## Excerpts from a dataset
- - -

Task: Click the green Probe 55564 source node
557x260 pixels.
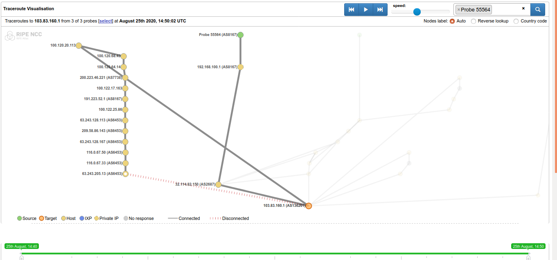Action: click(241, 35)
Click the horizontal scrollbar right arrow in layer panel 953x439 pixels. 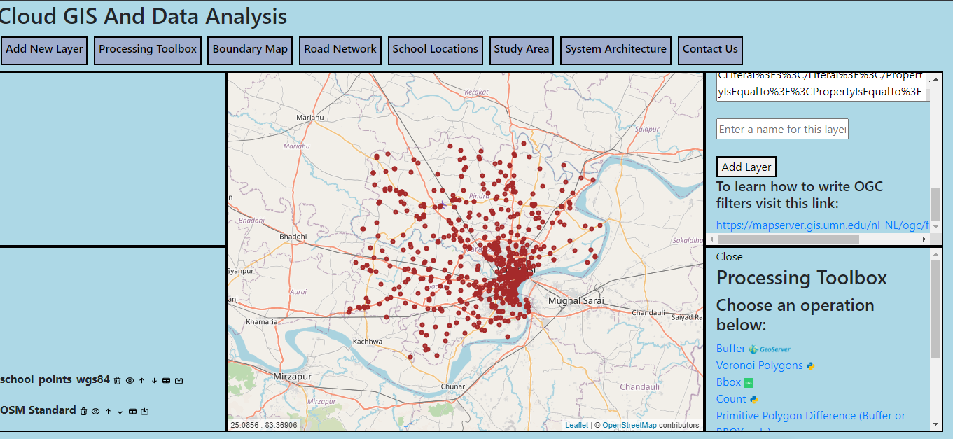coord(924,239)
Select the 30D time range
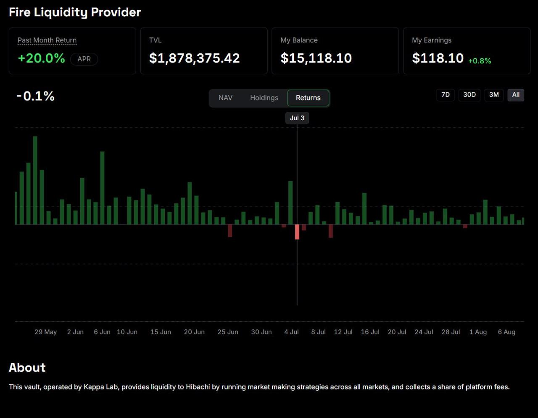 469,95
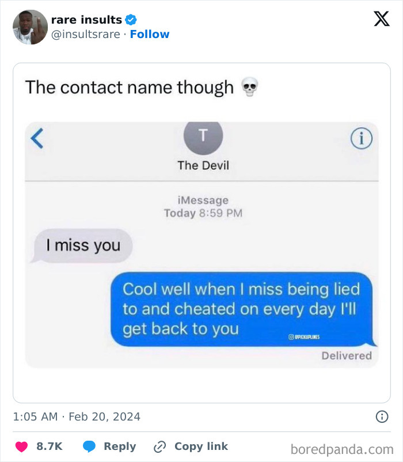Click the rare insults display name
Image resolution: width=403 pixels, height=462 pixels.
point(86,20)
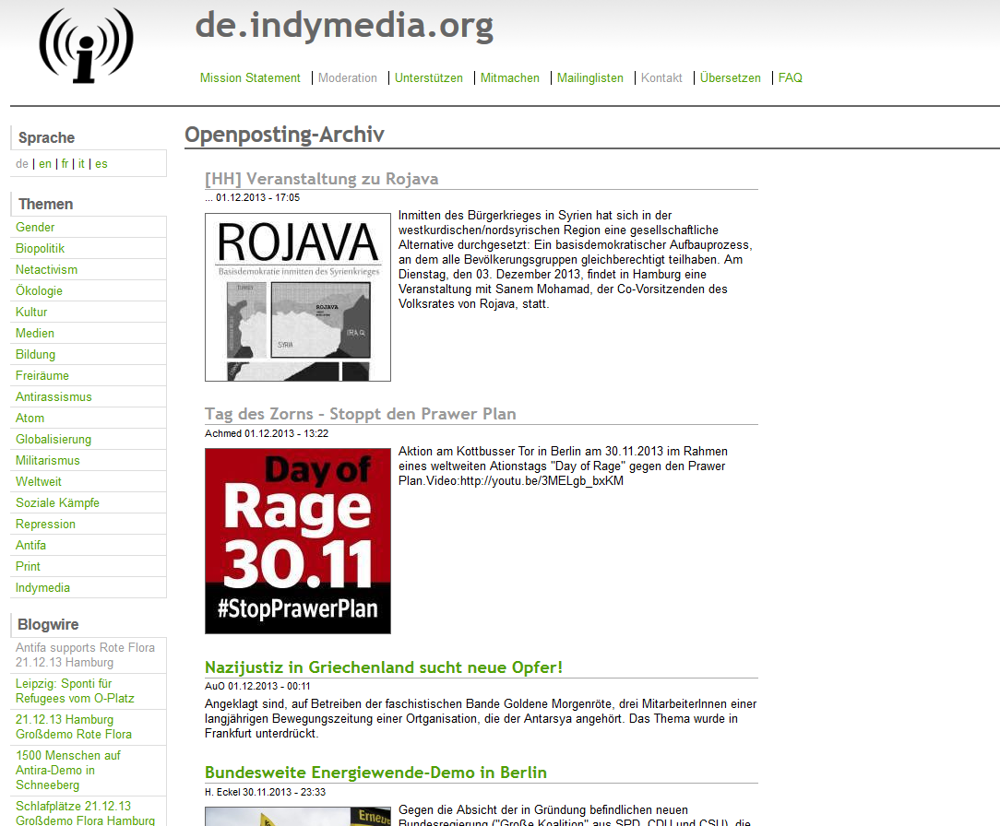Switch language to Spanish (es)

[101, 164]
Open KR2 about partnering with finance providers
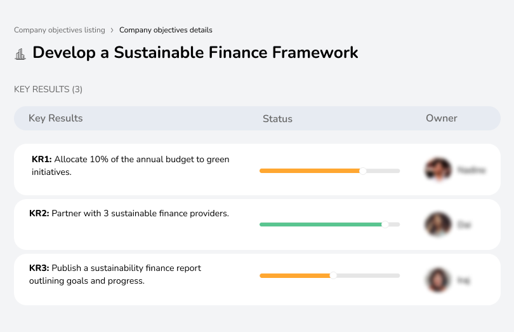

- - -

## Task instructions
Once the line containing "Select the 30D time range" is found, it and every line through the end of the records above should be output exactly, with no pictures.

## Result of this task
Select the 30D time range
 469,95
Click the rare insults display name
Image resolution: width=403 pixels, height=462 pixels.
point(86,20)
Switch language to Spanish (es)

[101, 164]
Open KR2 about partnering with finance providers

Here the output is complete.